>> start DATA SHOWN

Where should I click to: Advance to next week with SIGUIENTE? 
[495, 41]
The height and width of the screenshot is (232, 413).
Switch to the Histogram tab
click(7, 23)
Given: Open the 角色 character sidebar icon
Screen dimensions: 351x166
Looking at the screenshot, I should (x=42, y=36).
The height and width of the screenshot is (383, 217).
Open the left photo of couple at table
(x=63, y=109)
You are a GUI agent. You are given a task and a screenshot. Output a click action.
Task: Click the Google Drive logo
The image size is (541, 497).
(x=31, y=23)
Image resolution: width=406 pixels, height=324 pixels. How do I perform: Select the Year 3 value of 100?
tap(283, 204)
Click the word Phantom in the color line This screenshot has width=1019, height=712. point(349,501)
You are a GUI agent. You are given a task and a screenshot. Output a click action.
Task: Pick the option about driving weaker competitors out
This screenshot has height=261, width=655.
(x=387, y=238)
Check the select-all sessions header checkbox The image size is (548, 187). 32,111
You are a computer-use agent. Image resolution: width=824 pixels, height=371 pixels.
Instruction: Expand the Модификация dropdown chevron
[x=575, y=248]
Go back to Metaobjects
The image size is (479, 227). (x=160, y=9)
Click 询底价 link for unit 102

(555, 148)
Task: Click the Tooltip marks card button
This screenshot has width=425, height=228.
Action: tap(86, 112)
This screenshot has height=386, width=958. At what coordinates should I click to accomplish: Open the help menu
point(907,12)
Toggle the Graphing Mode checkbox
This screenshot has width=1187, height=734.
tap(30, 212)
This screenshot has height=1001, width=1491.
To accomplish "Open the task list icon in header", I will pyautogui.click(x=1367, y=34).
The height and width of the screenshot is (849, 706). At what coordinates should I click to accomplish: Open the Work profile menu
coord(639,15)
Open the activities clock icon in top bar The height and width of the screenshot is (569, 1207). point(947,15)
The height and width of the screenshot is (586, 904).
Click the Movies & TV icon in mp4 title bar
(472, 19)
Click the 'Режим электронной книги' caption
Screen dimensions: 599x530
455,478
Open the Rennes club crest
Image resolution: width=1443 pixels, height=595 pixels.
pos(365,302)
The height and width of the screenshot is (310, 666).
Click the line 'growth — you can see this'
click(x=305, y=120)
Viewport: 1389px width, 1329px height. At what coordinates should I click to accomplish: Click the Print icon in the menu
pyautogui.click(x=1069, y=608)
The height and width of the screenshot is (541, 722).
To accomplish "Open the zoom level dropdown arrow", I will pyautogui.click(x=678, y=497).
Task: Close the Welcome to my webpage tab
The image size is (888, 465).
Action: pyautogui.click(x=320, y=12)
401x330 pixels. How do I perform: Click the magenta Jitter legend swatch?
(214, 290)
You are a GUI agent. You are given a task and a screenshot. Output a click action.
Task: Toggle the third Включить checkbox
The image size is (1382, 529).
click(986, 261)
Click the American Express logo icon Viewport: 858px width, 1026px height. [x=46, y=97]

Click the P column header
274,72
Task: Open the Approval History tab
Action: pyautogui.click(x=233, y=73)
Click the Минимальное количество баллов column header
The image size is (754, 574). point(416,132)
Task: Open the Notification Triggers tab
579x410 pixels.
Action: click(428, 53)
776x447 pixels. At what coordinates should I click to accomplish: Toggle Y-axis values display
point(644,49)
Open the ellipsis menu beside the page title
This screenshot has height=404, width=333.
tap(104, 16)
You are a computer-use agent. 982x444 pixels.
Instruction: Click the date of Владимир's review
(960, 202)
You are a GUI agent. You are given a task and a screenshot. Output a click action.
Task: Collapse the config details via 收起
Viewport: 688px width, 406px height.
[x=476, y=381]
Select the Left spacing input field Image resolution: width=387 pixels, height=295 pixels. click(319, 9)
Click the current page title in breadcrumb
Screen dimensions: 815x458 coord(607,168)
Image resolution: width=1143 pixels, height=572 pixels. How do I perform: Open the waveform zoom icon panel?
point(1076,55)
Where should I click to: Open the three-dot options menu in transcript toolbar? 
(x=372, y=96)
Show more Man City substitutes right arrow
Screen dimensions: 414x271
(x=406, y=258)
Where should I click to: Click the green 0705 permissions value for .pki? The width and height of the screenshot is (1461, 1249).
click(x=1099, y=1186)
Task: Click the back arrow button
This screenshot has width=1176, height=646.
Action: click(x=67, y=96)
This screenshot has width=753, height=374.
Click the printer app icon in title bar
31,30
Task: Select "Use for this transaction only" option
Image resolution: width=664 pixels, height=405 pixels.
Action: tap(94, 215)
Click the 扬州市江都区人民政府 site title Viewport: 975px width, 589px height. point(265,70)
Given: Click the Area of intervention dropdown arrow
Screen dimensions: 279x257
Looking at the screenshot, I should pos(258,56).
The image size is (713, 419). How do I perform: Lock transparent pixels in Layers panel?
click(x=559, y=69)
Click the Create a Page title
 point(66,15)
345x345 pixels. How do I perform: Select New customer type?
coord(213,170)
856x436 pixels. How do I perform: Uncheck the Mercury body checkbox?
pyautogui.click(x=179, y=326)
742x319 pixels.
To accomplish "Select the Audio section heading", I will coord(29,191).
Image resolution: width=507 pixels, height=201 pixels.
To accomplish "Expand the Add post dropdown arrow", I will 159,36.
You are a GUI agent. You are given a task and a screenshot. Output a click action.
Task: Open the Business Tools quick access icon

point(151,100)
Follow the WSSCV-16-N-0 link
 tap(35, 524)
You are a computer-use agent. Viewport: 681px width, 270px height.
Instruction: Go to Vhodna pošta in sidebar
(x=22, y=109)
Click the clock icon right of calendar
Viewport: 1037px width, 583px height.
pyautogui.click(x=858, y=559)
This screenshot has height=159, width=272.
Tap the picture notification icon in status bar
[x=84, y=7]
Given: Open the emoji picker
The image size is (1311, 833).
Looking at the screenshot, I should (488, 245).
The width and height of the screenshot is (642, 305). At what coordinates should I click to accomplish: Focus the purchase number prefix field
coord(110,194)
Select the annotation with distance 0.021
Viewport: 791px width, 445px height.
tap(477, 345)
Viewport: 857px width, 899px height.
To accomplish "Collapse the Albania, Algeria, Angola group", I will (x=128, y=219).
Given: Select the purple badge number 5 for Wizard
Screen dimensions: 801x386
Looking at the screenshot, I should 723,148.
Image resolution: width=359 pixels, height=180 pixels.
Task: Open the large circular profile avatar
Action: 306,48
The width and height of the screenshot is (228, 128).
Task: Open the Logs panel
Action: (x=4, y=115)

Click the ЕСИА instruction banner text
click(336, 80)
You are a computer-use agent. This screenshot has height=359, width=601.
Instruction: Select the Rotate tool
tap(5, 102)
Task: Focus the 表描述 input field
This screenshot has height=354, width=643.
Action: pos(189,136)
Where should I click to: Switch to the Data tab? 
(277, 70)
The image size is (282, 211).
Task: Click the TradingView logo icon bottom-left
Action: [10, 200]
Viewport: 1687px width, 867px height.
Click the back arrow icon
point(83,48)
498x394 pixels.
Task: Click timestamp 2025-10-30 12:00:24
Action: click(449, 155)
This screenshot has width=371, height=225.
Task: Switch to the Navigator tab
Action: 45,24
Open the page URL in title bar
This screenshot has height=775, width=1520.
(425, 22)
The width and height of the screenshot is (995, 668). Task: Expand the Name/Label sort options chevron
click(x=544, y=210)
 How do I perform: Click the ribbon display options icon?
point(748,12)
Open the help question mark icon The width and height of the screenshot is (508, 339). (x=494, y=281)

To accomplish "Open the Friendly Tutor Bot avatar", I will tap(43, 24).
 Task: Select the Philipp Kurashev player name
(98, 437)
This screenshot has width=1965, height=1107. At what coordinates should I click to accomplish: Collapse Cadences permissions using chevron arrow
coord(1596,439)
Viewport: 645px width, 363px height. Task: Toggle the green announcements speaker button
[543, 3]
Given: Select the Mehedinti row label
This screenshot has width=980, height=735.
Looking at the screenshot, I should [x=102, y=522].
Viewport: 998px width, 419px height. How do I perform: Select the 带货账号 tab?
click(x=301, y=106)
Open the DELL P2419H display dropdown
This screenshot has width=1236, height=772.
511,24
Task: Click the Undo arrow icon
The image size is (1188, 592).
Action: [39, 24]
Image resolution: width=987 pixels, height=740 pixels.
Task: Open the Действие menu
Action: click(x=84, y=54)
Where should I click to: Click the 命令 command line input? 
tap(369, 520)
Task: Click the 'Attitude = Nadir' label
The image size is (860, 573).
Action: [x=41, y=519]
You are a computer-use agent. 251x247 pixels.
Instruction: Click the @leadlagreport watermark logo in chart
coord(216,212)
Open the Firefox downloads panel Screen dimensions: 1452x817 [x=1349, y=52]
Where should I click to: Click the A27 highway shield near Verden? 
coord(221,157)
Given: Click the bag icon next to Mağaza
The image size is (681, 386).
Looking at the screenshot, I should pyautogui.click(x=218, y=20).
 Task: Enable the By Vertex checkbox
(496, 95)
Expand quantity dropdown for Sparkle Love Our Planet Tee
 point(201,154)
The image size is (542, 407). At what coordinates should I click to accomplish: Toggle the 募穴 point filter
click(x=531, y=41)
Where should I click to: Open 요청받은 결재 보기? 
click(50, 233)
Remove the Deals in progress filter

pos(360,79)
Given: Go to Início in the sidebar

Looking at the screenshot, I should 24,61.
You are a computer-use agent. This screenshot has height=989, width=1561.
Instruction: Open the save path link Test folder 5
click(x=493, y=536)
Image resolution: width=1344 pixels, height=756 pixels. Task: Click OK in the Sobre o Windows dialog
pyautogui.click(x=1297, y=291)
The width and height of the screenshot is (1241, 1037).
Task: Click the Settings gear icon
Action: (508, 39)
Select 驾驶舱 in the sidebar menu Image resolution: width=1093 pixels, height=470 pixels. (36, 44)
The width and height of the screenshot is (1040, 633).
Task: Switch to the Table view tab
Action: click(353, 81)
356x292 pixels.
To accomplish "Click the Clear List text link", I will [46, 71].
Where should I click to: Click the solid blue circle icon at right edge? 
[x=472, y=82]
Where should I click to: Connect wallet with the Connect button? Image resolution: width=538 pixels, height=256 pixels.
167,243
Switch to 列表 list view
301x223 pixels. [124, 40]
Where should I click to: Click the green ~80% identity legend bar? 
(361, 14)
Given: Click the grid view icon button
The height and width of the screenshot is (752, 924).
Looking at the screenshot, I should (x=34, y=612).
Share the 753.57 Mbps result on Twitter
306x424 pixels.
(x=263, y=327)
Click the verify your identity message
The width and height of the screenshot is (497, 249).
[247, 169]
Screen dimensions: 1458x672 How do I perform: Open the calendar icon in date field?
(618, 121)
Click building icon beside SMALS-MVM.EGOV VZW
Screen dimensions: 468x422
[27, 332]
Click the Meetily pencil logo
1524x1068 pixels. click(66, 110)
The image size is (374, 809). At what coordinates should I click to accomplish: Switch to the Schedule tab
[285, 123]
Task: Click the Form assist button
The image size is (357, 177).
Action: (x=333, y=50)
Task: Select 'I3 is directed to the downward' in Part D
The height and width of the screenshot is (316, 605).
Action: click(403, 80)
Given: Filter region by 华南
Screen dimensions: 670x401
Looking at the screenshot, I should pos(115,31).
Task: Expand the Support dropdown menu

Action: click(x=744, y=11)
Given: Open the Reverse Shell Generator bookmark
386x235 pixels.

>> end DATA SHOWN

### SHORT PROBLEM
Rewrite everything from the line containing "This screenshot has height=386, width=958." down to the line containing "click(x=305, y=120)", changing every "icon" to "button" and keeping all else the same.

### RESPONSE TO THE EXERCISE
This screenshot has height=386, width=958. At what coordinates should I click to accomplish: Open the help menu
point(907,12)
Toggle the Graphing Mode checkbox
This screenshot has width=1187, height=734.
tap(30, 212)
This screenshot has height=1001, width=1491.
To accomplish "Open the task list button in header", I will pyautogui.click(x=1367, y=34).
The height and width of the screenshot is (849, 706). At what coordinates should I click to accomplish: Open the Work profile menu
coord(639,15)
Open the activities clock button in top bar The height and width of the screenshot is (569, 1207). point(947,15)
The height and width of the screenshot is (586, 904).
Click the Movies & TV button in mp4 title bar
(472, 19)
Click the 'Режим электронной книги' caption
Screen dimensions: 599x530
455,478
Open the Rennes club crest
Image resolution: width=1443 pixels, height=595 pixels.
pos(365,302)
The height and width of the screenshot is (310, 666).
Click the line 'growth — you can see this'
click(x=305, y=120)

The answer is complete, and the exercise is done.